The KOA today was quite a contrast to yesterday. The 30 or so hikers who were there all day yesterday trickled out last night I. The cool evening or early this morning. Only Krusher and I remained. Then only 5 or 6 other hikers arrived all day. I would have liked to leave with he group, but I was waiting around for the new shoes Libby ordered to arrive. So I had a lazy first half of the day, complete with a Budweiser with breakfast, 2 naps, shuffling photos from my phone to a thumb drive, getting blog posts ready to upload, and reading the first 100 pages of Snow Falling On Cedars, which I found in the hiker box tent. 

The shoes arrived by 1 but I didn't want to hike out in the mid-dY heat, and instead had my second nap and tried to talk with but mostly just listened to one of he new hikers who really does a lot of talking.

Finally around 5 I got motivated, packing, stretching, and having a Frapaccino and one last fruit ice cream bar to help keep my teeth brown and rotting.

I got walking a bit before 6, taking the trail up into some low hills with big outcroppings of sedimentary rock. There were little caves here and there and in one I watched a Raven feeding its nestling. The colors on the hills as the sun set were wonderful, with lots of white flowering yucca amongst the sparse scrub. Rock Wrens hopped around chattering on the outcroppings, and Lark Sparrows perched on bushes see in to know how good they looked.
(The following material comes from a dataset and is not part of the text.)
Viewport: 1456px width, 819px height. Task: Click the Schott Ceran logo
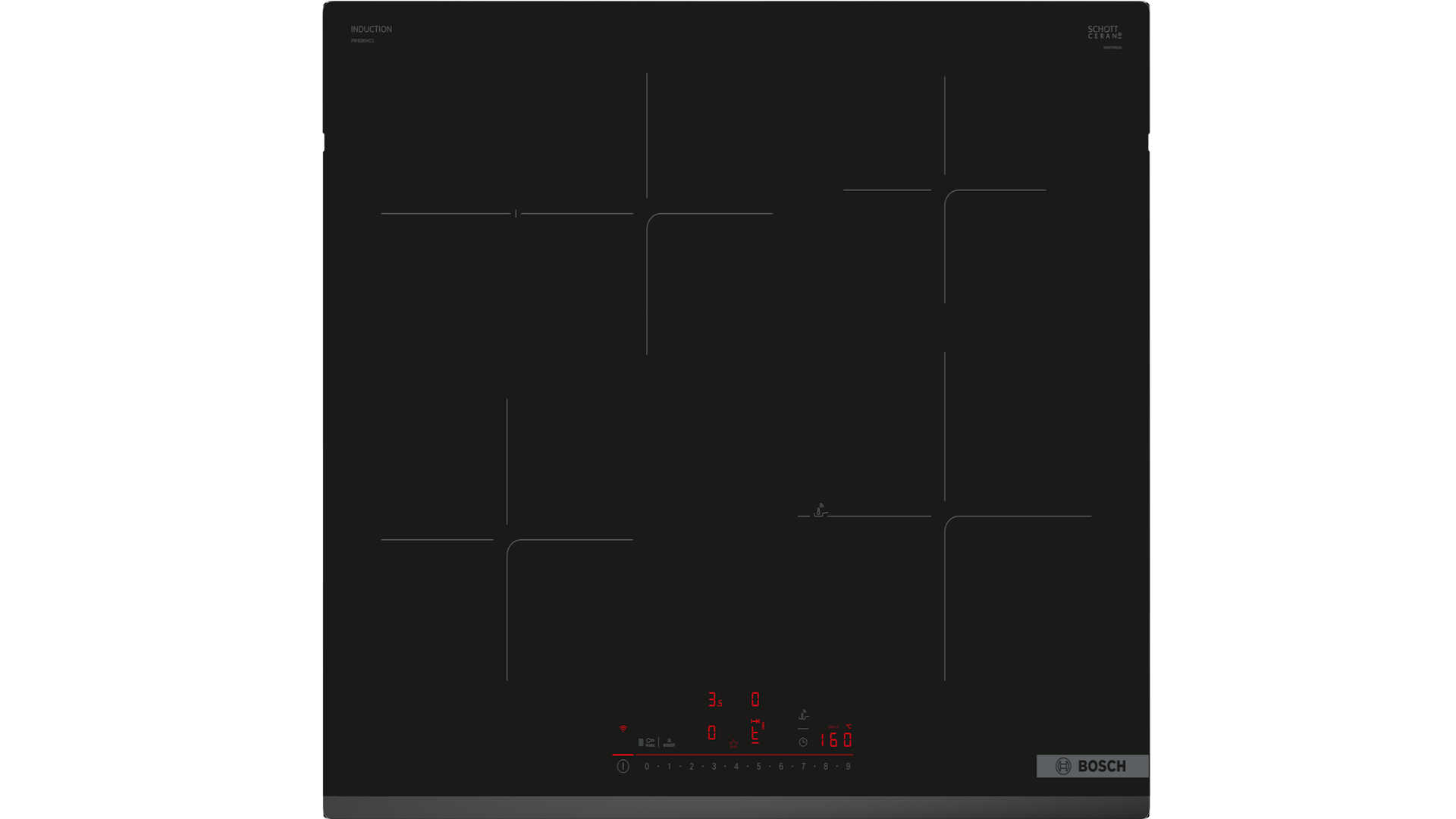pyautogui.click(x=1104, y=33)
I made good time and got to interstate 14 at mile 350 by 8. There was a long dark tunnel to get under the road, and on the other side I was poured out into the Vasquez Rocks, which is a fantastic canyon of intricately eroded sandstone, with all sort of little caves and twisty formations in the layered rock. It was sort of unfortunate that it was mostly dark while I walked through the canyon, but on the other hand it was really neat in the pale light just before the big moon came up. I also got to listen to what I'm pretty sure we're Barn Owl nestlings screech while a parent circled around the canyon, and saw another family of Ravens in another high up cave.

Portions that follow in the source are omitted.